Retype the records below so that each one matches exactly.

Data records:
········
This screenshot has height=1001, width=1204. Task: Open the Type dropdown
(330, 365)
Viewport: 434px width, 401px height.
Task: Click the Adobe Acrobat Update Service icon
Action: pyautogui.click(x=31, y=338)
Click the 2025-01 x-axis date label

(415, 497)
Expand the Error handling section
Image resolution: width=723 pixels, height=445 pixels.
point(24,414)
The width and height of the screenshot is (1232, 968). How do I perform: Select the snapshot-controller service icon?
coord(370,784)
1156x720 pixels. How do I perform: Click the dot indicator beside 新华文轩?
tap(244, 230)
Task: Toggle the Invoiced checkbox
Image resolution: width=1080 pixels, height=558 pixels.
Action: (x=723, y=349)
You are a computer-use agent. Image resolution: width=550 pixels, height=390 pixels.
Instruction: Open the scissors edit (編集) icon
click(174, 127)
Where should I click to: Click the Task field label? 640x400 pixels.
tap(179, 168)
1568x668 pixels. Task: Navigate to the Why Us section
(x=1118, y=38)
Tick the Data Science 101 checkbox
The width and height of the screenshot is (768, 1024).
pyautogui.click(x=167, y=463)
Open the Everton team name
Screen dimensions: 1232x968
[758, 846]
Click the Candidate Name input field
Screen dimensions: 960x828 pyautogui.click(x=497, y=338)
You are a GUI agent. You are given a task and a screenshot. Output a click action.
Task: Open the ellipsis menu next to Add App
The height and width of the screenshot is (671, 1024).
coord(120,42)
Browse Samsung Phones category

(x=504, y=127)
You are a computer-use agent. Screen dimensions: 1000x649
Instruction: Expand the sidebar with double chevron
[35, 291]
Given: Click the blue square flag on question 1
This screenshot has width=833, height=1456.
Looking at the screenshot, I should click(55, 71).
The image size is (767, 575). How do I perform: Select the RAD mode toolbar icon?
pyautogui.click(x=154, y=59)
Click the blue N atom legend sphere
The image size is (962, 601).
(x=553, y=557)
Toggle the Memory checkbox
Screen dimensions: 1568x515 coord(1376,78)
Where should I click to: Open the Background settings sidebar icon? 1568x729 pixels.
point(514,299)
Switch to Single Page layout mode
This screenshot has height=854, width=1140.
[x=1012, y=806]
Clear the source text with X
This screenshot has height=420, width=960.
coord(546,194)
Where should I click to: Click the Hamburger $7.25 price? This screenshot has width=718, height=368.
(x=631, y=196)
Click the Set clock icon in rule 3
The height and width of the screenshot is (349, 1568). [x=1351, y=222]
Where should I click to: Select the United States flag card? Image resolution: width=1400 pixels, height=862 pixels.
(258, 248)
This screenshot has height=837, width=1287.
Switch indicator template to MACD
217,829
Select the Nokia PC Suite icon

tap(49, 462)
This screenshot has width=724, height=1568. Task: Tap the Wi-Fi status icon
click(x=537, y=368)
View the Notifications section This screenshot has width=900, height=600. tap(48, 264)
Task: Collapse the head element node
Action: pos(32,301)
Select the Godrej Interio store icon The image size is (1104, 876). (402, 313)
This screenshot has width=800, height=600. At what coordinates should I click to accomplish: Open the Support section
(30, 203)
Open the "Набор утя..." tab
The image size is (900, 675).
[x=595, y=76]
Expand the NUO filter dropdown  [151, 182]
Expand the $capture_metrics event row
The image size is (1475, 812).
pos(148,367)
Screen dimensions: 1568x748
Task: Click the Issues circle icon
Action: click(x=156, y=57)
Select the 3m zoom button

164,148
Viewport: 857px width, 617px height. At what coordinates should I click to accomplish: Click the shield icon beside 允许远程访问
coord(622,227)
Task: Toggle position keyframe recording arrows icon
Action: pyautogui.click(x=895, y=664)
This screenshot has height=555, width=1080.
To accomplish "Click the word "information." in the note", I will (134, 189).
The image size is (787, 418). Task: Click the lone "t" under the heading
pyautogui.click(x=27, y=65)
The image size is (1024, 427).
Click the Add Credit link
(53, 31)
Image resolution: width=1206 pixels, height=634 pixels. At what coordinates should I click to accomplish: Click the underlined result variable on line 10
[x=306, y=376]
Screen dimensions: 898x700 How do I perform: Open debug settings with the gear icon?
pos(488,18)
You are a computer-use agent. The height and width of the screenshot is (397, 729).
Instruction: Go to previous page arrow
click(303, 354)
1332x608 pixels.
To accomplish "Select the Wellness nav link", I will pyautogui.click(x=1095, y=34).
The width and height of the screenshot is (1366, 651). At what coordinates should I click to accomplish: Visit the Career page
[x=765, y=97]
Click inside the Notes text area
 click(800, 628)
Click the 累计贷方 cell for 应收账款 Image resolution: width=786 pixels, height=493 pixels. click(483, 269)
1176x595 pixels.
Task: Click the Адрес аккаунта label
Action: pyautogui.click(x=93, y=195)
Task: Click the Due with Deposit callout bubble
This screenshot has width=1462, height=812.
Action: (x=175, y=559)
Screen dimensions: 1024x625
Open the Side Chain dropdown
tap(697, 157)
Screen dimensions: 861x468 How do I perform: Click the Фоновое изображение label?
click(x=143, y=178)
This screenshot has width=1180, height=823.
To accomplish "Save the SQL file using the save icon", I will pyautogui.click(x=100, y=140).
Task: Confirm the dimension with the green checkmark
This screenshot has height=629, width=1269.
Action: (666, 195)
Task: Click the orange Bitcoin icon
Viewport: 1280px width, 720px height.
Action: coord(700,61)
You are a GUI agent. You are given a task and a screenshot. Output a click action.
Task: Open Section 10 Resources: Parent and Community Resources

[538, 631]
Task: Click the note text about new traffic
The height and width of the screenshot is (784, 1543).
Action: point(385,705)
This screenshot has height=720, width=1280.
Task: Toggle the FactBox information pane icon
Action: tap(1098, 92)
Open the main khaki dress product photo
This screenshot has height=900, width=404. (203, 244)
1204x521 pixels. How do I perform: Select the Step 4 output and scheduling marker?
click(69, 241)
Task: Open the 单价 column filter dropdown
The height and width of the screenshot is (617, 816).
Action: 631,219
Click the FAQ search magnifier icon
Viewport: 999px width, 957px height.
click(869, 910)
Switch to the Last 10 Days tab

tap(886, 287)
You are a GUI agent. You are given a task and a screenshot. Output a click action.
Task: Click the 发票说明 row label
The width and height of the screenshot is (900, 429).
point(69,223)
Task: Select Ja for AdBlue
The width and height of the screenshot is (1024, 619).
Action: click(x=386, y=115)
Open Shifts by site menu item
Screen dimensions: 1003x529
········
■ **Worked solution**:
This screenshot has height=1001, width=1204. Task: Open the Type dropdown
(330, 365)
Viewport: 434px width, 401px height.
Task: Click the Adobe Acrobat Update Service icon
Action: pyautogui.click(x=31, y=338)
Click the 2025-01 x-axis date label

(415, 497)
Expand the Error handling section
Image resolution: width=723 pixels, height=445 pixels.
point(24,414)
The width and height of the screenshot is (1232, 968). How do I perform: Select the snapshot-controller service icon?
coord(370,784)
1156x720 pixels. How do I perform: Click the dot indicator beside 新华文轩?
tap(244, 230)
Task: Toggle the Invoiced checkbox
Image resolution: width=1080 pixels, height=558 pixels.
Action: (x=723, y=349)
You are a computer-use agent. Image resolution: width=550 pixels, height=390 pixels.
Instruction: Open the scissors edit (編集) icon
click(174, 127)
Where should I click to: Click the Task field label? 640x400 pixels.
tap(179, 168)
1568x668 pixels. Task: Navigate to the Why Us section
(x=1118, y=38)
Tick the Data Science 101 checkbox
The width and height of the screenshot is (768, 1024).
pyautogui.click(x=167, y=463)
Open the Everton team name
Screen dimensions: 1232x968
[758, 846]
Click the Candidate Name input field
Screen dimensions: 960x828 pyautogui.click(x=497, y=338)
You are a GUI agent. You are given a task and a screenshot. Output a click action.
Task: Open the ellipsis menu next to Add App
The height and width of the screenshot is (671, 1024).
coord(120,42)
Browse Samsung Phones category

(x=504, y=127)
You are a computer-use agent. Screen dimensions: 1000x649
Instruction: Expand the sidebar with double chevron
[35, 291]
Given: Click the blue square flag on question 1
This screenshot has width=833, height=1456.
Looking at the screenshot, I should click(55, 71).
The image size is (767, 575). How do I perform: Select the RAD mode toolbar icon?
pyautogui.click(x=154, y=59)
Click the blue N atom legend sphere
The image size is (962, 601).
(x=553, y=557)
Toggle the Memory checkbox
Screen dimensions: 1568x515 coord(1376,78)
Where should I click to: Open the Background settings sidebar icon? 1568x729 pixels.
point(514,299)
Switch to Single Page layout mode
This screenshot has height=854, width=1140.
[x=1012, y=806]
Clear the source text with X
This screenshot has height=420, width=960.
coord(546,194)
Where should I click to: Click the Hamburger $7.25 price? This screenshot has width=718, height=368.
(x=631, y=196)
Click the Set clock icon in rule 3
The height and width of the screenshot is (349, 1568). [x=1351, y=222]
Where should I click to: Select the United States flag card? Image resolution: width=1400 pixels, height=862 pixels.
(258, 248)
This screenshot has height=837, width=1287.
Switch indicator template to MACD
217,829
Select the Nokia PC Suite icon

tap(49, 462)
This screenshot has width=724, height=1568. Task: Tap the Wi-Fi status icon
click(x=537, y=368)
View the Notifications section This screenshot has width=900, height=600. tap(48, 264)
Task: Collapse the head element node
Action: pos(32,301)
Select the Godrej Interio store icon The image size is (1104, 876). (402, 313)
This screenshot has width=800, height=600. At what coordinates should I click to accomplish: Open the Support section
(30, 203)
Open the "Набор утя..." tab
The image size is (900, 675).
[x=595, y=76]
Expand the NUO filter dropdown  [151, 182]
Expand the $capture_metrics event row
The image size is (1475, 812).
pos(148,367)
Screen dimensions: 1568x748
Task: Click the Issues circle icon
Action: click(x=156, y=57)
Select the 3m zoom button

164,148
Viewport: 857px width, 617px height. At what coordinates should I click to accomplish: Click the shield icon beside 允许远程访问
coord(622,227)
Task: Toggle position keyframe recording arrows icon
Action: pyautogui.click(x=895, y=664)
This screenshot has height=555, width=1080.
To accomplish "Click the word "information." in the note", I will (134, 189).
The image size is (787, 418). Task: Click the lone "t" under the heading
pyautogui.click(x=27, y=65)
The image size is (1024, 427).
Click the Add Credit link
(53, 31)
Image resolution: width=1206 pixels, height=634 pixels. At what coordinates should I click to accomplish: Click the underlined result variable on line 10
[x=306, y=376]
Screen dimensions: 898x700 How do I perform: Open debug settings with the gear icon?
pos(488,18)
You are a computer-use agent. The height and width of the screenshot is (397, 729).
Instruction: Go to previous page arrow
click(303, 354)
1332x608 pixels.
To accomplish "Select the Wellness nav link", I will pyautogui.click(x=1095, y=34).
The width and height of the screenshot is (1366, 651). At what coordinates should I click to accomplish: Visit the Career page
[x=765, y=97]
Click inside the Notes text area
 click(800, 628)
Click the 累计贷方 cell for 应收账款 Image resolution: width=786 pixels, height=493 pixels. click(483, 269)
1176x595 pixels.
Task: Click the Адрес аккаунта label
Action: pyautogui.click(x=93, y=195)
Task: Click the Due with Deposit callout bubble
This screenshot has width=1462, height=812.
Action: (x=175, y=559)
Screen dimensions: 1024x625
Open the Side Chain dropdown
tap(697, 157)
Screen dimensions: 861x468 How do I perform: Click the Фоновое изображение label?
click(x=143, y=178)
This screenshot has width=1180, height=823.
To accomplish "Save the SQL file using the save icon", I will pyautogui.click(x=100, y=140).
Task: Confirm the dimension with the green checkmark
This screenshot has height=629, width=1269.
Action: (666, 195)
Task: Click the orange Bitcoin icon
Viewport: 1280px width, 720px height.
Action: coord(700,61)
You are a GUI agent. You are given a task and a screenshot. Output a click action.
Task: Open Section 10 Resources: Parent and Community Resources

[538, 631]
Task: Click the note text about new traffic
The height and width of the screenshot is (784, 1543).
Action: point(385,705)
This screenshot has height=720, width=1280.
Task: Toggle the FactBox information pane icon
Action: tap(1098, 92)
Open the main khaki dress product photo
This screenshot has height=900, width=404. (203, 244)
1204x521 pixels. How do I perform: Select the Step 4 output and scheduling marker?
click(69, 241)
Task: Open the 单价 column filter dropdown
The height and width of the screenshot is (617, 816).
Action: 631,219
Click the FAQ search magnifier icon
Viewport: 999px width, 957px height.
click(869, 910)
Switch to the Last 10 Days tab

tap(886, 287)
You are a GUI agent. You are given a task and a screenshot. Output a click action.
Task: Click the 发票说明 row label
The width and height of the screenshot is (900, 429).
point(69,223)
Task: Select Ja for AdBlue
The width and height of the screenshot is (1024, 619).
Action: click(x=386, y=115)
Open Shifts by site menu item
Screen dimensions: 1003x529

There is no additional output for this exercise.